I have a confession to record, and to you alone I am sure I may entrust all of my secrets.
I must confess there is an obscure fetish artform that I adore which is indeed not a longing for the faint of heart. The death fetish, that is… the most sacred fetish art, and the most secret because many tend to think of it as unholy and taboo. But I know better than them. I know what Death truly is, and I’m not afraid of it. It does not sadden me or haunt me… it fascinates me, because it is an illusion of ultimate destruction, an artform unto itself.
Death fetishism is gratification through the infliction of, or the experience of, death, whether real or imagined. The gratification in particular is sexual arousal via either the bringing of death to others or the experiencing of death for oneself. In essence it is the courting of the Spirit of Death instead of the avoidance of It. For as long as I can remember, Death has been a part of my life, and I know it always will be. I have seen creatures die, seen things live through the dying process to ultimately experience death. I have squashed many bugs beneath my fingers & toes, I have killed many spiders beneath my combat boots, I eat meat almost every day… I willingly admit I have caused death to other living beings… I must also admit I have longed for my own death before. To die would be such a sublime adventure! I have always wondered what lies beyond the boundaries of this world that I have always known.
What I have learned about it throughout my life, is that Death may be the end of a single lifetime, but eternity holds for all of us many more lifetimes. This is the most beautiful & perfect thing about indulgence in the death fetish… gaining of the certain knowledge that there will always be more life to be had. It is the only way to learn for oneself that we are the conservation of energy, thus we will never really die. If life really were a video game, we’d have infinite lives. Death is the ultimate illusion of ultimate destruction.
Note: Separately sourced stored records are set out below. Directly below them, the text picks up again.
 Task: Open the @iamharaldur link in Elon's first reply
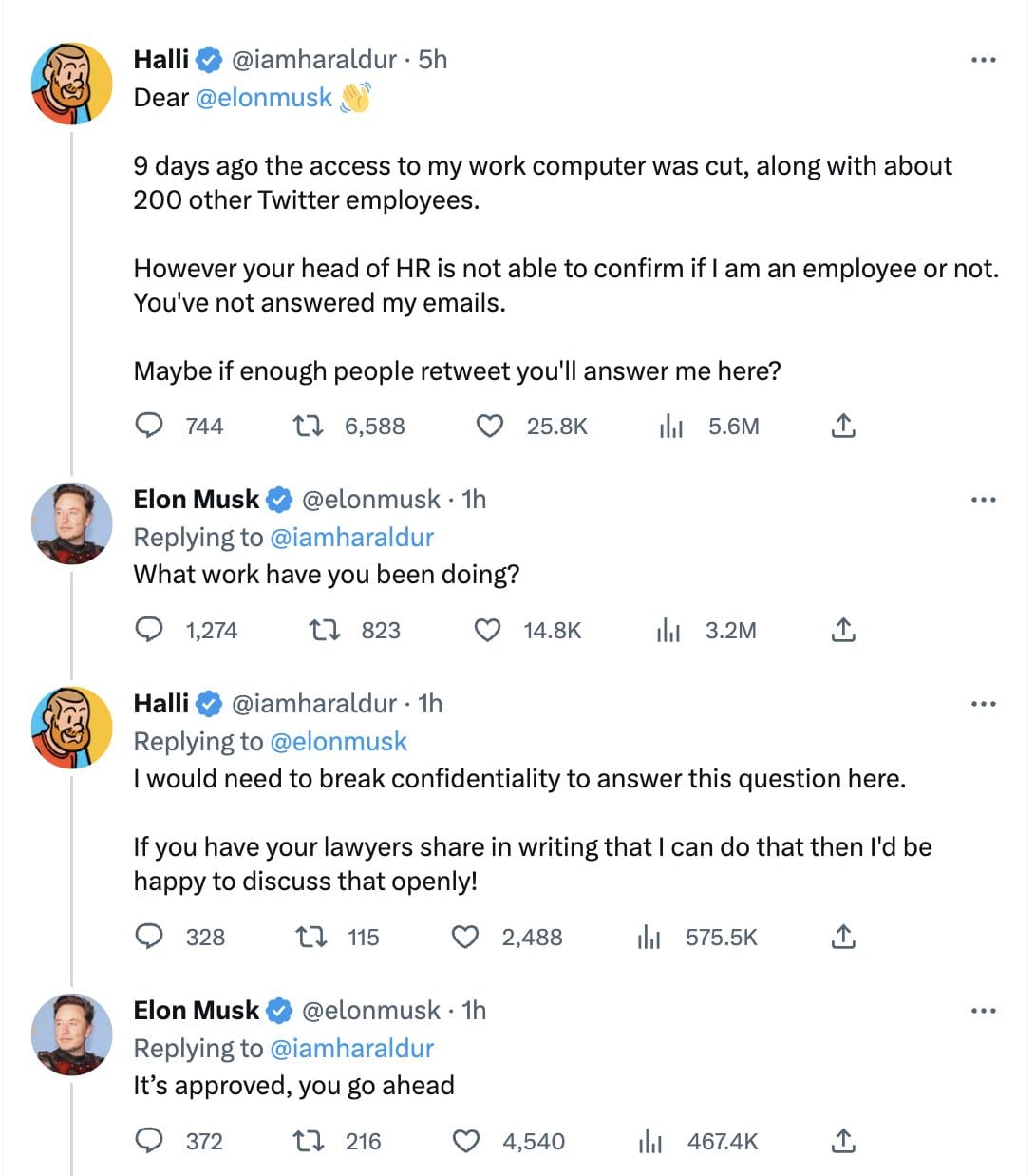tap(352, 538)
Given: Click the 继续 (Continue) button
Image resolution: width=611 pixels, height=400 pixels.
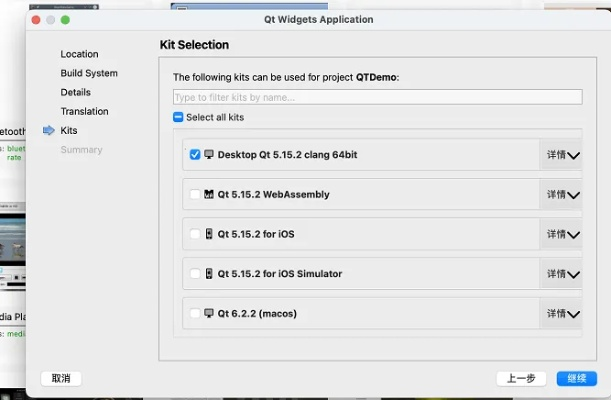Looking at the screenshot, I should click(577, 378).
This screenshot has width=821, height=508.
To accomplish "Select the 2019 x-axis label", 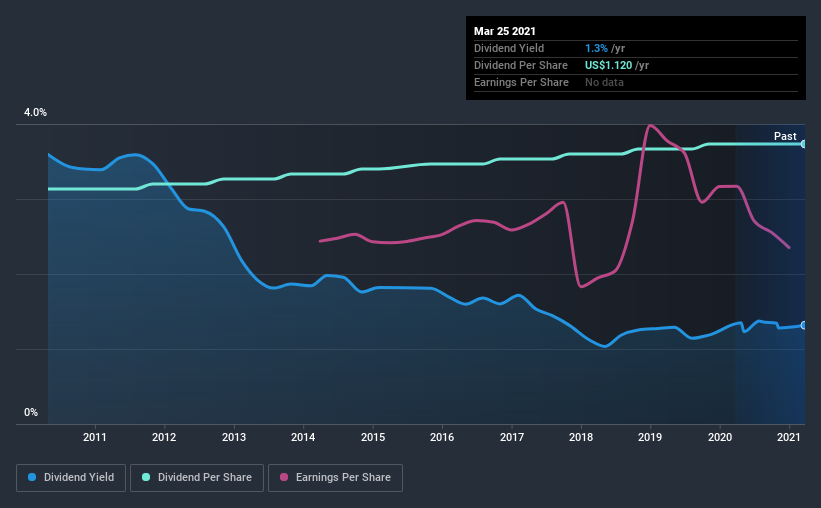I will pos(651,437).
The death experience is an occasion far more special than a wedding day, because it can only truly be experienced once in a lifetime. Medical and legal definitions of death have little to do with what I am speaking of here, since they easily become outdated. No longer does the cessation of breathing or heartbeats count as certain death, for these things may in this day & age sometimes be restarted. It is widely known that every human dies, but not every human truly lives. Even Benjamin Franklin knew that one can die in spirit while young without actually experiencing death until they are old. But there can only be one death for every lifetime, one very personal experience of transformation into the nonphysical realm- just as the caterpillar transforms into a butterfly only once within its lifetime, never to be the same again forever after.
Death is a powerful form of change that every living being must experience. To be able to cause one’s death, or the death of another, is a form of power. To be able to enjoy one’s death, or the death of another, is a form of love. The death fetish constitutes a form of amor fati, or ‘love of one’s fate’, where the universal inevitability of the death experience brings one pleasure rather than anguish. We only live & die once. To control one’s own life & death is an awesome power to be fated with. If death be certain for us all, we may as well enjoy it!
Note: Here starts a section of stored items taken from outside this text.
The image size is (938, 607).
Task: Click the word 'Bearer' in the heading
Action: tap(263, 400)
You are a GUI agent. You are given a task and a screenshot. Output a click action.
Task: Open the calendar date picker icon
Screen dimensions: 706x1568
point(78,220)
When being deliberately designed, the death experience can naturally be tinged with BDSM, and particularly sadomasochism; but this isn’t a necessary element. The death experience can be every bit as romantic & sweet as it can be brutal & arduous… it just all depends on the relationships of those who are involved in the creation of the experience. After all, a lover may kill their mate in drastically different fashion than a master or mistress might kill their slave. Certain methods of death are preferred more than others- one who prefers a slow death via bleeding is no more or less appropriate than another who prefers a quicker death by gunshot. A terminally ill individual and a healthy individual are both equally valid in their desire to design their own death… as beauty lies within the eye of the beholder, no aspect of the death experience may be considered taboo.
While I am always eager for the deliciousness of life, I am always aware of the deliciousness of death. If I am to enjoy it, I must not hurry along my own fate, for fate is kind to those who take the time to enjoy its pleasures.